Mark Habor in this novel has written what might be termed a poetic criticism of critics.  One cannot challenge them on facts because their stock and trade are their opinions.  The most successful and deft swing verbal sabers lopping off the heads of presumptive artists who create works that challenge their opinions.  Schmidt believed he had solved the meaning of the mysterious three initials affixed to Saint Sebastian’s Abyss, but dies before he can give the information to the narrator.  The narrator spends three years trying to find out the answer on his own but is unsuccessful.  Blinded Beckenbauer, the painter of Saint Sebastian’s Abyss created at least this one painting that is revered by many, but what has the snobbish Schmidt and the narrator achieved if their critical theories are determined to have no lasting significance.  

Beyond these matters, as reprehensible as Beckenbauer might be, and as out of touch with celebrity as modern artists would find him, he was so devoted to his art that he lost his eyesight in its pursuit.  But the narrator tells us he painted because it was the easiest way he had to make money.   
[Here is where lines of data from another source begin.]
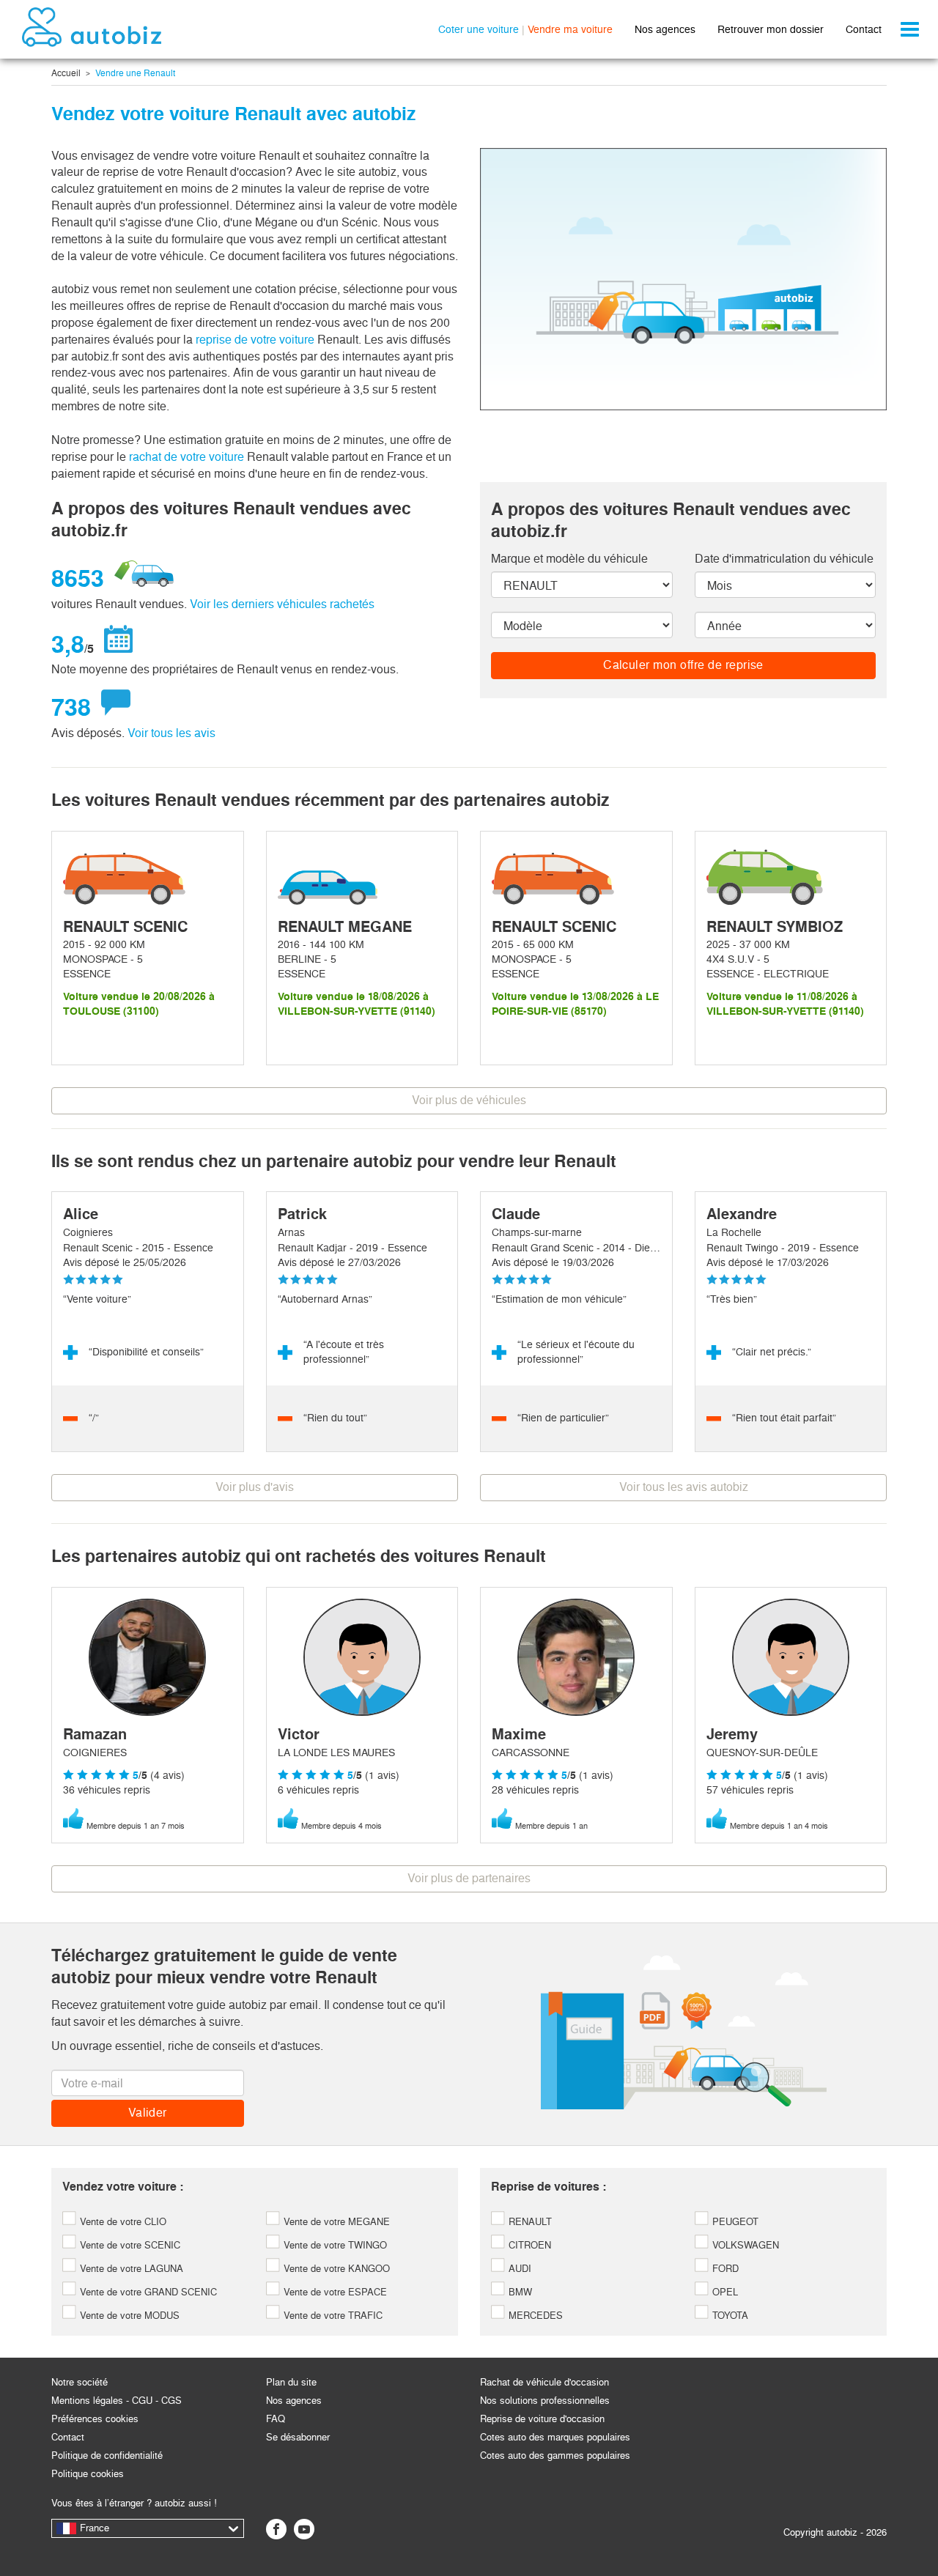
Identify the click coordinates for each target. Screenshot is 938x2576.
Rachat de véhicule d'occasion (544, 2382)
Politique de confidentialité (107, 2455)
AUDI (518, 2268)
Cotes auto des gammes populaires (555, 2455)
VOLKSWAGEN (744, 2245)
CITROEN (528, 2245)
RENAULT (529, 2221)
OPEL (723, 2292)
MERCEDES (534, 2315)
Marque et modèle (569, 559)
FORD (724, 2268)
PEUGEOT (733, 2221)
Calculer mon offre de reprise (683, 665)
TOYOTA (728, 2315)
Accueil (66, 73)
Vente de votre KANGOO (335, 2268)
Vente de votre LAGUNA (130, 2268)
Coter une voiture (478, 29)
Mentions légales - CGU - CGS (116, 2400)
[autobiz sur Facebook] (276, 2529)
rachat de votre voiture (186, 457)
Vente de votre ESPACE (334, 2292)
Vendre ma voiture (570, 29)
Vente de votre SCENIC (128, 2245)
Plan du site (291, 2382)
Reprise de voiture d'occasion (542, 2418)
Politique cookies (87, 2473)
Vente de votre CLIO (121, 2221)
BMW (519, 2292)
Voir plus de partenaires (469, 1878)
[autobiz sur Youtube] (304, 2529)
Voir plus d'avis (254, 1487)
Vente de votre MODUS (128, 2315)
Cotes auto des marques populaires (555, 2437)
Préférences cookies (95, 2418)
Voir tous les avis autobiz (683, 1487)
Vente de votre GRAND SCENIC (147, 2292)
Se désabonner (298, 2437)
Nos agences (665, 29)
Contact (864, 29)
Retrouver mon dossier (770, 29)
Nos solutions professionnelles (545, 2400)
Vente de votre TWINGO (334, 2245)
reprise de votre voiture (255, 340)
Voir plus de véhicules (469, 1100)
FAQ (275, 2418)
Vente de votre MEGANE (335, 2221)
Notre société (79, 2382)
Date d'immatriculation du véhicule (784, 559)
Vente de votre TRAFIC (332, 2315)
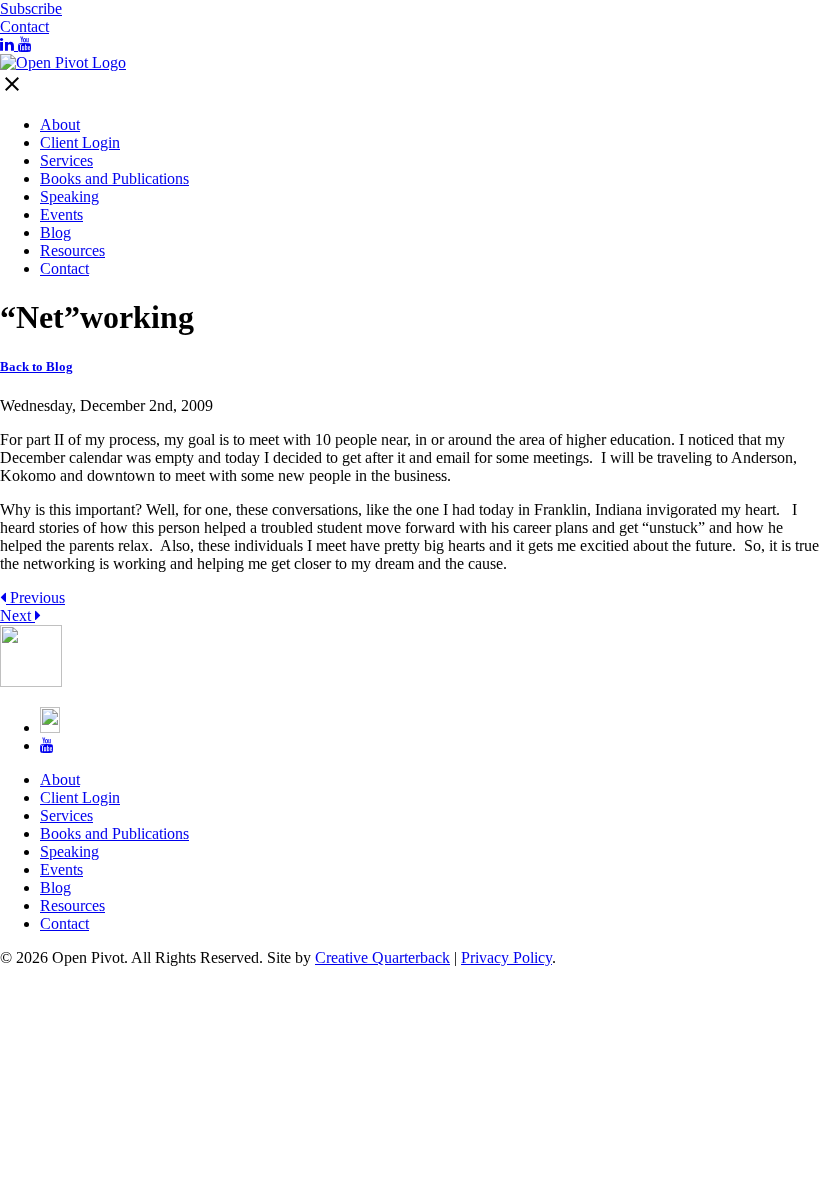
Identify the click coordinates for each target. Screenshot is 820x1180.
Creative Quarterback (382, 957)
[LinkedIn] (9, 44)
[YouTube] (25, 44)
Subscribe (31, 8)
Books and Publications (114, 178)
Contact (24, 26)
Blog (55, 232)
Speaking (69, 196)
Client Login (80, 142)
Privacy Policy (506, 957)
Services (66, 160)
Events (61, 214)
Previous (35, 597)
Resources (72, 250)
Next (17, 615)
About (60, 124)
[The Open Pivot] (63, 62)
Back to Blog (36, 366)
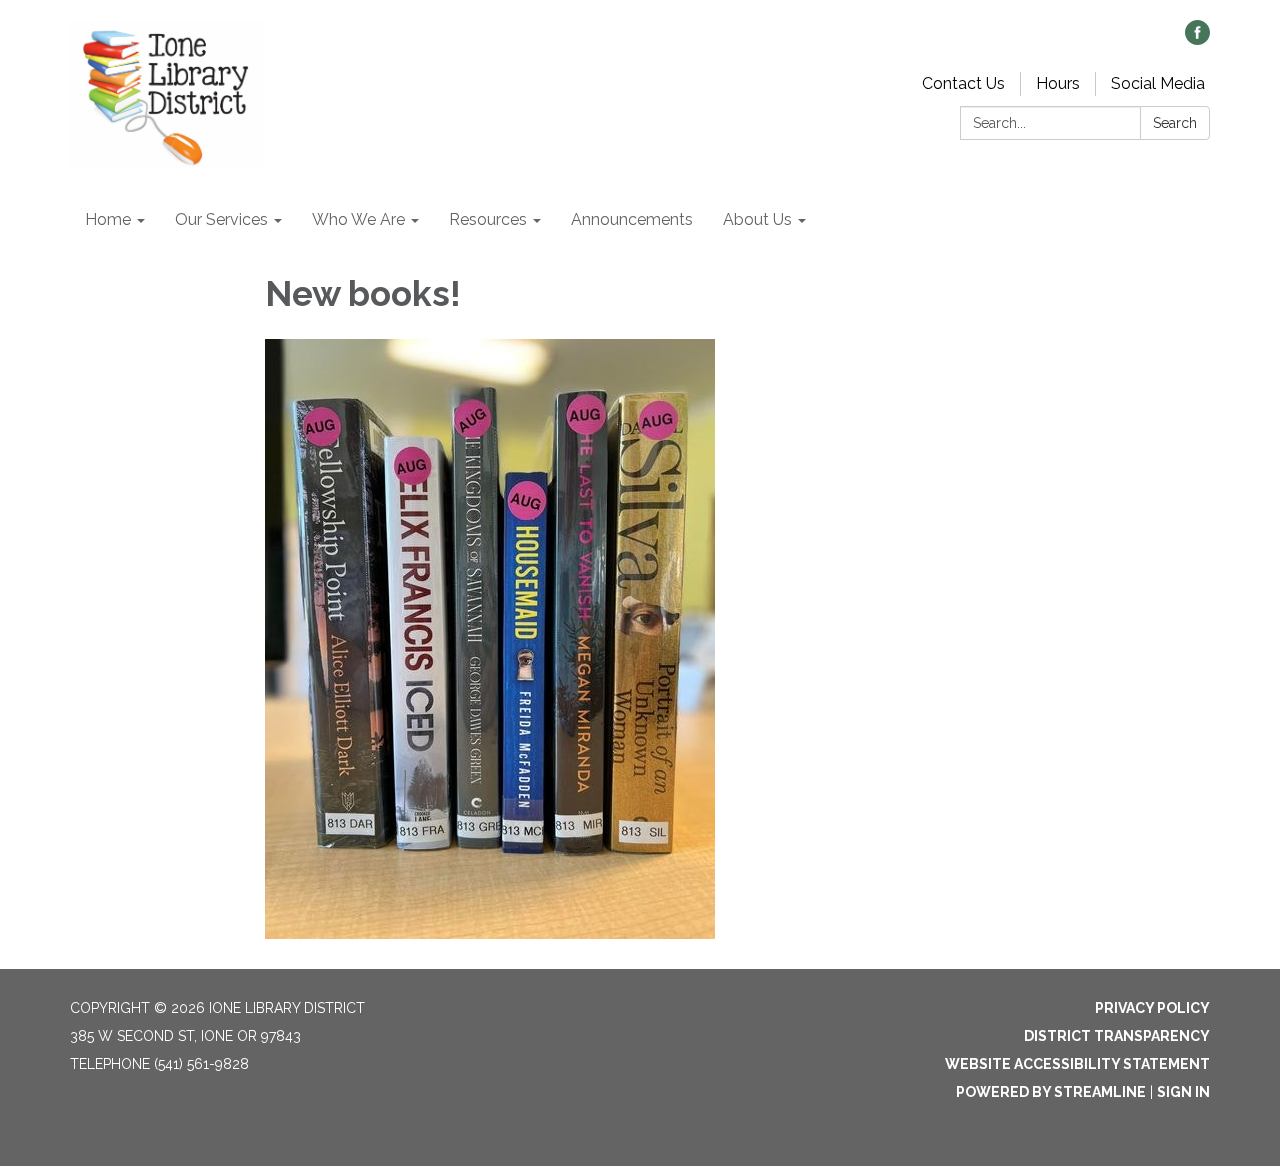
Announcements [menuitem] (632, 219)
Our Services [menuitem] (221, 219)
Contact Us (963, 83)
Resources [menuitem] (488, 219)
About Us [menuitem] (757, 219)
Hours (1058, 83)
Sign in (1183, 1092)
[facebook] (1197, 39)
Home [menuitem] (108, 219)
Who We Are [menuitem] (358, 219)
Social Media (1158, 83)
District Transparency (1117, 1036)
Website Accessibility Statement (1077, 1064)
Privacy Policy (1152, 1008)
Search (1175, 123)
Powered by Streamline (1051, 1092)
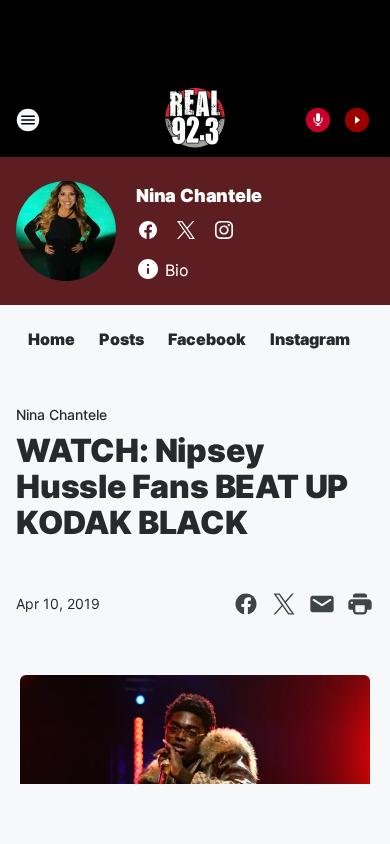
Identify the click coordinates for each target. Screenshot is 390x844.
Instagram (310, 339)
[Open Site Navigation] (28, 120)
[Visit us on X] (186, 230)
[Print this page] (360, 604)
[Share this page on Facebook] (246, 604)
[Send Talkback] (318, 120)
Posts (121, 339)
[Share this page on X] (284, 604)
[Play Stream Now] (357, 120)
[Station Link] (195, 120)
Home (51, 339)
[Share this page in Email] (322, 604)
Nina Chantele (198, 195)
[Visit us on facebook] (148, 230)
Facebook (207, 339)
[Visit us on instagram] (224, 230)
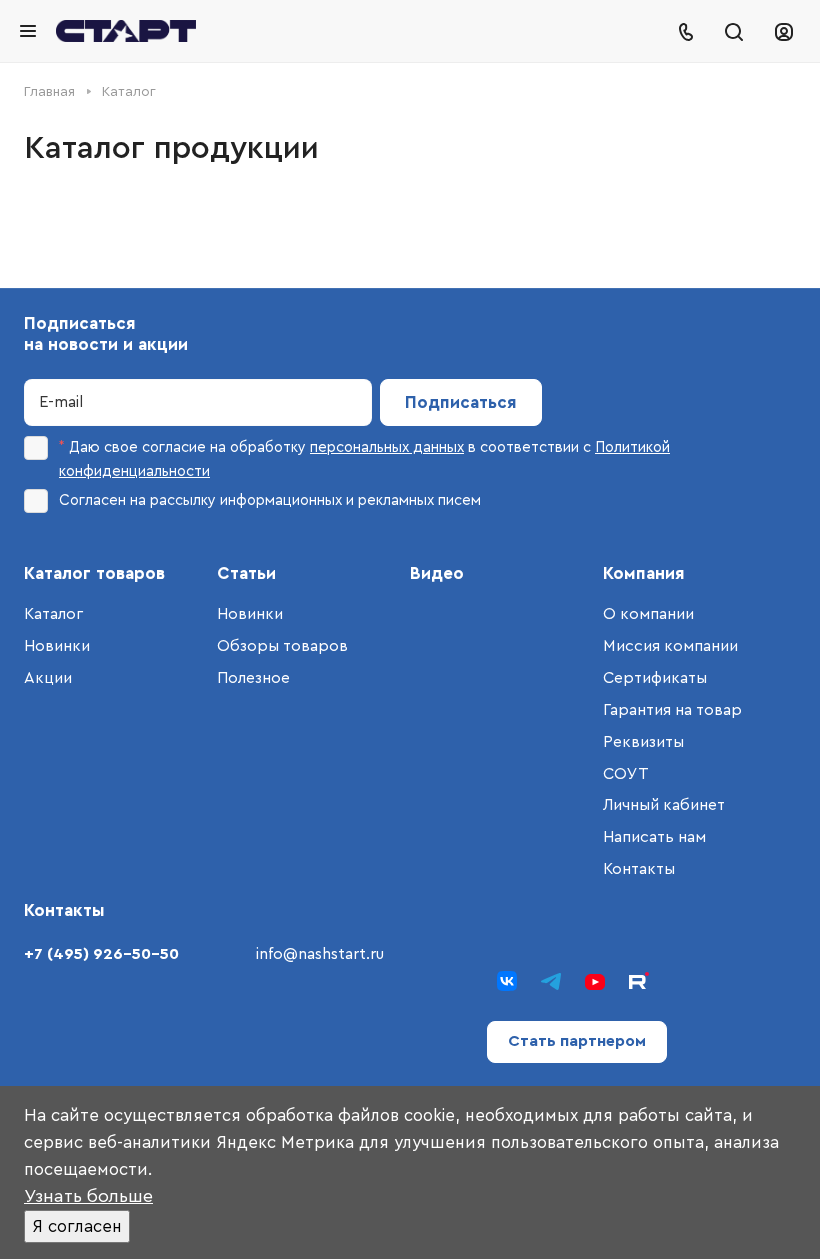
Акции (48, 678)
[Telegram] (551, 981)
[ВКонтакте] (507, 981)
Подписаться (461, 402)
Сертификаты (655, 678)
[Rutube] (639, 981)
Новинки (57, 646)
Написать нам (654, 837)
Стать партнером (577, 1041)
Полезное (253, 678)
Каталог (53, 614)
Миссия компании (670, 646)
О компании (648, 614)
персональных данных (387, 447)
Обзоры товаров (282, 646)
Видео (437, 573)
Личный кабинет (664, 805)
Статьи (246, 573)
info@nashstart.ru (320, 954)
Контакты (639, 869)
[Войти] (784, 31)
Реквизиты (643, 742)
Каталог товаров (94, 573)
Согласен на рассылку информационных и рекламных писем (270, 500)
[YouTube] (595, 981)
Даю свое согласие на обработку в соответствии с (364, 459)
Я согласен (77, 1226)
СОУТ (626, 774)
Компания (644, 573)
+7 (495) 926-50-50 (101, 954)
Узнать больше (88, 1196)
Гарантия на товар (672, 710)
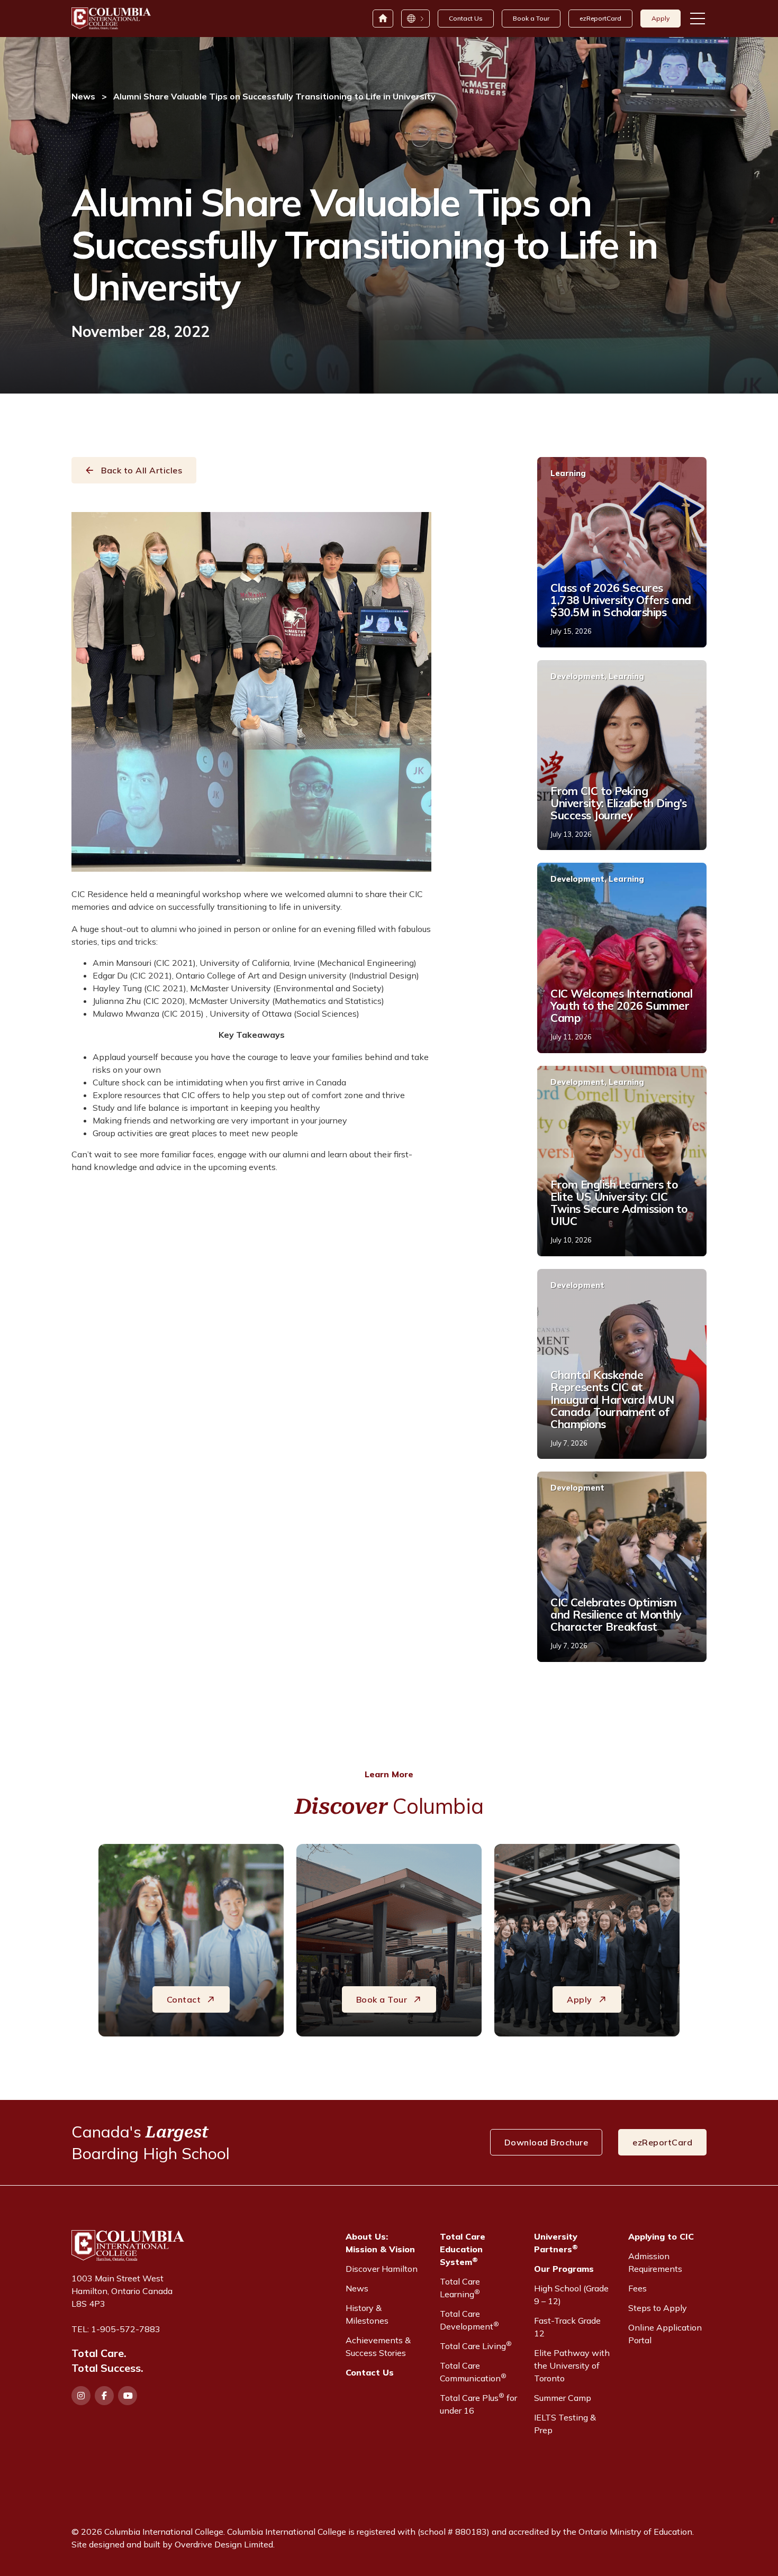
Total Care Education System (462, 2249)
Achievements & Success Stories (378, 2346)
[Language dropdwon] (415, 18)
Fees (637, 2288)
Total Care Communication (473, 2371)
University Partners (556, 2242)
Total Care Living (476, 2345)
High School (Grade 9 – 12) (571, 2294)
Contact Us (466, 18)
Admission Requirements (655, 2262)
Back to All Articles (141, 470)
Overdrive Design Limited (224, 2544)
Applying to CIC (661, 2236)
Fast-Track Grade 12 (567, 2327)
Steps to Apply (657, 2308)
Saint Sebastian was in fact a great evangelist who was martyred twice for his efforts, the first time with arrows, which didn't kill him.  After he recovered, he went to Diocletian to warn him of his sins and was beaten to death.  Why in Haber's novel did Beckenbauer choose Saint Sebastian as the subject for a painting? Saint Sebastian was considered the Saint that protected the faithful against the plague and Beckenbauer suffered from syphilis which may have been considered a plague in Beckenbauer's day -- in Haber's mind.  It seems ironic that Saint Sebastian, a famous believer during early Christian times, martyred twice for his beliefs should be chosen by those featured by atheists in Haber's novel.   May we assume that Haber is an atheist as well?  If he is not that would be one more irony ladled from this novel.